§ **Atividades**
1. Responde a estas perguntas sobre o excerto acerca da justiça e das escutas telefónicas:
(a) Quando é que a justiça encontra a sua verdadeira dimensão?
(b) Uma lei, por si só, é justa ou injusta?
(c) Em que tipo de processo está legalmente previsto o recurso às escutas telefónicas?
2. Retoma o excerto sobre a justiça e as escutas telefónicas no ponto em que termina.

§ **Excerto selecionado**
-----

A justiça não passa de um princí­pio abstracto, uma mera aspiração, que se tenta, em cada decisão judicial, alcançar e que só encontra a sua verdadeira dimensão quando concretizada. Só tem, evidentemente, sentido falar em justiça quando aplicada uma dada disposição legal a uma situação concreta. Uma lei, por si só, não é justa ou injusta. Justa ou injusta será a sua imposição ou aplicação a um facto e as repercussões que provoca essa imposição ou aplicação na esfera jurí­dica de uma ou mais pessoas.

A possibilidade, legalmente prevista, num processo de natureza penal, do recurso às escutas telefónicas para o apuramento dos factos em investigação é uma mera abstracção. Uma mera previsão legal, potencialmente utilizável, dentro de determinados pressupostos, com vista à descoberta da verdade. Tudo abstracções, meros princípios. E a relatividade não se aplica a princí­pios, com bem nota o besugo.

-----

§ **Dados registados**

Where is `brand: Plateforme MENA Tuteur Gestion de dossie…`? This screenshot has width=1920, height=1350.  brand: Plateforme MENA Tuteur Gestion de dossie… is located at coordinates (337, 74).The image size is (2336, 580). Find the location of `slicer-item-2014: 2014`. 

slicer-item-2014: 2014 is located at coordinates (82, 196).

-----

§ **Resultados**
1.
(a) Quando concretizada.
(b) Não. Justa ou injusta será a sua imposição ou aplicação a um facto e as repercussões que isso provoca na esfera jurídica de uma ou mais pessoas.
(c) Num processo de natureza penal.

2.
Daí que proibir, indiscriminada e liminarmente, as escutas telefónicas - sabendo-se que a sua utilização pode ser justa e plenamente justificada na descoberta de indícios da prática de um crime - será tão absurdo como proibir, por exemplo, indiscriminada e liminarmente, as penas de prisão. Trata-se, em ambos os casos, de direitos fundamentais. Se o besugo se ressente com a abstracta violação da privacidade que representam as escutas telefónicas, não posso deixar de concluir que ele defende ainda mais efusivamente o abstracto direito à liberdade.